It only lasted for 20 seconds, but the magnitude 7.8 earthquake that rocked Nepal at midday on 25 April 2015 has impacted the country on an unprecedented scale. More than 8000 Nepalese were killed. Twice as many were injured. Many people have been left homeless after their houses were destroyed. Others, scared of aftershocks, now sleep under the open sky.

Just over two weeks later, on Tuesday 11 May, another 7.4 magnitude earthquake hit the country. The casualty list continues to grow.

Although the initial quake also hit the capital city of Kathmandu, the worst affected areas are in the adjoining districts — some so remote that it took a week for the first batch of relief materials to arrive. In the capital, the heritage sites of centuries old temples and palaces were razed to the ground and many houses — old and new — collapsed. Pictures of cracked high-rise apartment buildings, the icons of Nepal’s economic progress, flooded social media.

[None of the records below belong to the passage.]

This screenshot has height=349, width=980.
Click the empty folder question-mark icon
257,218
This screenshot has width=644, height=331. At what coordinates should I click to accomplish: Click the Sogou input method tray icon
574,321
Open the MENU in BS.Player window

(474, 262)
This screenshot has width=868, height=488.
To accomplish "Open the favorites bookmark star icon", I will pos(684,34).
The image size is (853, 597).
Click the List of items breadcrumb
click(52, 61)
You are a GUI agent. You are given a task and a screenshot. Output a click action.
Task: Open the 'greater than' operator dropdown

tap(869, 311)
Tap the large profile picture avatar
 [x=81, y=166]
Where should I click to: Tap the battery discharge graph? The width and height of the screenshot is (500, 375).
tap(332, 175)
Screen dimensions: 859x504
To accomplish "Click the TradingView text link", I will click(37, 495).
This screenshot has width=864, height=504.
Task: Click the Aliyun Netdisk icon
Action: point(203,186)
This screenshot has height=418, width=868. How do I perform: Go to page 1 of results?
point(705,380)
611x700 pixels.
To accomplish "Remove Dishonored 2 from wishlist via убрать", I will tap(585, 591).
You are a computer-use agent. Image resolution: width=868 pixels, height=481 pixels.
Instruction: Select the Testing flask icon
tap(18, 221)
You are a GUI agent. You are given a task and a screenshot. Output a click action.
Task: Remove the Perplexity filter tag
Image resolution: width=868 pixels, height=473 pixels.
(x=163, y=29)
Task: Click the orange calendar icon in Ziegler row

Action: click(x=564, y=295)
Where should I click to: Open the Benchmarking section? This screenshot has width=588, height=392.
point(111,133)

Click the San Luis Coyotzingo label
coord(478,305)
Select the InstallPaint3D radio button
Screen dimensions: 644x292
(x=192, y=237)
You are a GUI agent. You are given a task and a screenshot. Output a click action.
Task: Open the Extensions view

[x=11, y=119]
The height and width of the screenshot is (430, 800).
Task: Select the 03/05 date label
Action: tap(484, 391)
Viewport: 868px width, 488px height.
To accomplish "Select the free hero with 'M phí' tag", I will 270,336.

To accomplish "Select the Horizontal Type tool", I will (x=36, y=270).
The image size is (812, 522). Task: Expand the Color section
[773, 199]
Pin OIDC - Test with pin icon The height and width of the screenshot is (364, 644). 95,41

Many people believe that the impact would have been a lot more devastating had the earthquake not taken place on a Saturday, when offices and schools were closed.

While the response from the army, police and Nepal’s friendly neighbors were immediate, key government officials, political parties and political civil society have still found responding difficult, and efforts were often made by individuals rather than Nepalese society. The Prime Minister of Bhutan Tshering Tobgay personally delivered a check of US$1 million and a team of 68 people, comprising of doctors and paramedics. Air traffic controllers worked overtime and managed 450 flights on a single day at Tribhuvan, Nepal’s only international airport.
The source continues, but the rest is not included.